PAGE:

Using the above, Multiplicative Hashing and 64bit Tabulation Hashing are implemented in ChainedHashTable and LinerHashTable, respectively. The following is an example of Tabulation Hashing:


// tabulation hashing
lazy_static! {
    pub static ref TAB: [[u64; 256]; 8] = {
        let mut array = [[0; 256]; 8];
        for i in 0..8 {
            thread_rng().fill(&mut array[i]);
        }
        array
    };
}
pub fn byte_chunks_64(h: u64) -> [u8; 8] {
    [
        (h & 0xff) as u8,
        ((h >> 8) & 0xff) as u8,
        ((h >> 16) & 0xff) as u8,
        ((h >> 24) & 0xff) as u8,
        ((h >> 32) & 0xff) as u8,
        ((h >> 40) & 0xff) as u8,
        ((h >> 48) & 0xff) as u8,
        ((h >> 56) & 0xff) as u8,
    ]
}
...
    fn hash(&self, x: &T) -> usize {
        // u64 tabulation hashing

        let mut v = 0u64;
        let h = x.hashcode();
        let chunks = byte_chunks_64(h as u64);
        for (i, c) in chunks.iter().enumerate() {
            v ^= TAB[i][*c as usize];
        }
        v = v.overflowing_shr(Self::W - self.d).0;
        v as usize
    }

Note that implementations are based on Boxed Slice for the same reason as the array-based list.


// ChainedHashTable
#[derive(Clone, Debug, Default, Eq, Ord, PartialEq, PartialOrd)]
pub struct ChainedHashTable<T> {
    t: Box<[ArrayStack<T>]>,
    n: usize,
    d: usize,
    z: usize,
}

// LinerHashTable
#[derive(Clone, Debug, Eq, Ord, PartialEq, PartialOrd, Copy)]
enum Elem<T> {
    Val(T),
    Null,
    Del,
}
#[derive(Clone, Debug, Default, Eq, Ord, PartialEq, PartialOrd)]
pub struct LinearHashTable<T> {
    t: Box<[Elem<T>]>,
    n: usize,
    q: usize,
    d: u32,
}

Chapter 6 ~ 10: Tree, Tree, more Trees.

Chapters 6 through 10 deal with tree structures with almost the same base structure, except BinaryHeap.
BinaryTree, BinarySearchTree, Treap, ScapegoatTree, RedBlackTree, and MeldableHeap could all be implemented using the following data structure base.
Except for RedBlackTree, the rest are straightforward to implement.


#[derive(Clone, Debug, Default)]
pub struct BTNode {
    left: RefCell<Option<Rc<BTNode>>>,
    right: RefCell<Option<Rc<BTNode>>>,
    parent: RefCell<Option<Weak<BTNode>>>,
}

It is almost the same as Linked List. The only difference is using RefCell<Option<Rc<BTNode>>> instead of Option<Rc<RefCell<Node>> because it seems a bit simpler to implement.

INFORMATION SUPPLIED:
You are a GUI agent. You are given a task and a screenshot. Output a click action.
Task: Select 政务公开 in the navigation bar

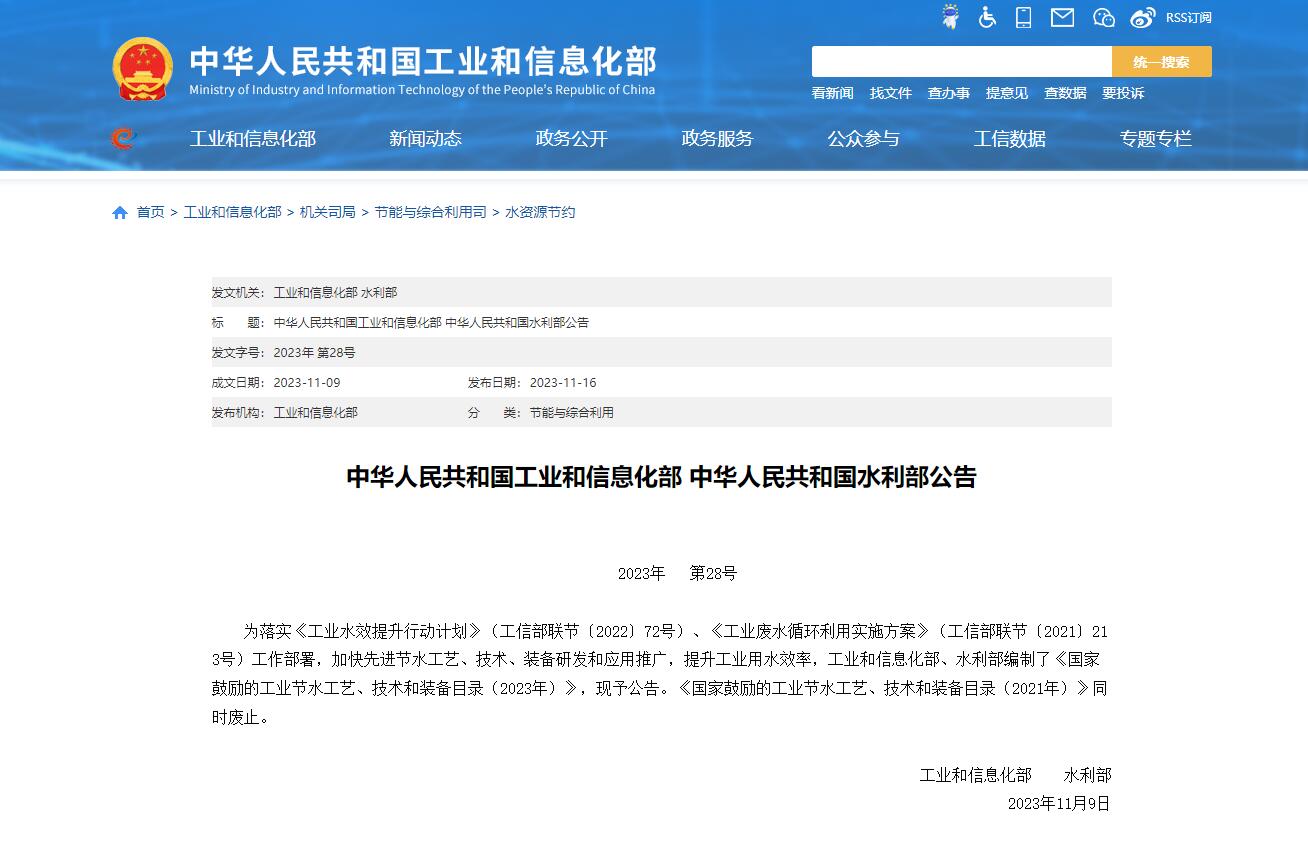pyautogui.click(x=570, y=139)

CHALLENGES:
(a) In the text on implementing data structures in Rust, which tree structure is described as the exception to being straightforward to implement?
(b) Continue the text on implementing data structures in Rust from where it stops.

RESPONSES BY TASK:
(a) RedBlackTree.

(b)
The above data structure can represent various other tree structures by simply adding the necessary elements. For example, the RedBlackTree looks like the following. Just add the values and color information:


pub enum Color {
    Red,    // 0
    Black,  // 1
    WBlack, // 2
}

#[derive(Clone, Debug, Default)]
pub struct RBTNode<T> {
    color: RefCell<Color>,
    x: RefCell<T>,
    left: RefCell<Option<Rc<RBTNode<T>>>>,
    right: RefCell<Option<Rc<RBTNode<T>>>>,
    parent: RefCell<Option<Weak<RBTNode<T>>>>,
}

However, there is only one problem with RedBlackTree. In the C++ implementation of the ODS book, the part of the tree where the node does not exist is actively involved in preserving the properties of the Red-Black Tree as an external node Nil with black color. However, in the above implementation in Rust, the non-existent node is None, so it does not have any information about its parent or color. Therefore, as it is, it is not possible to perform calculations to maintain the properties of the Red-Black Tree.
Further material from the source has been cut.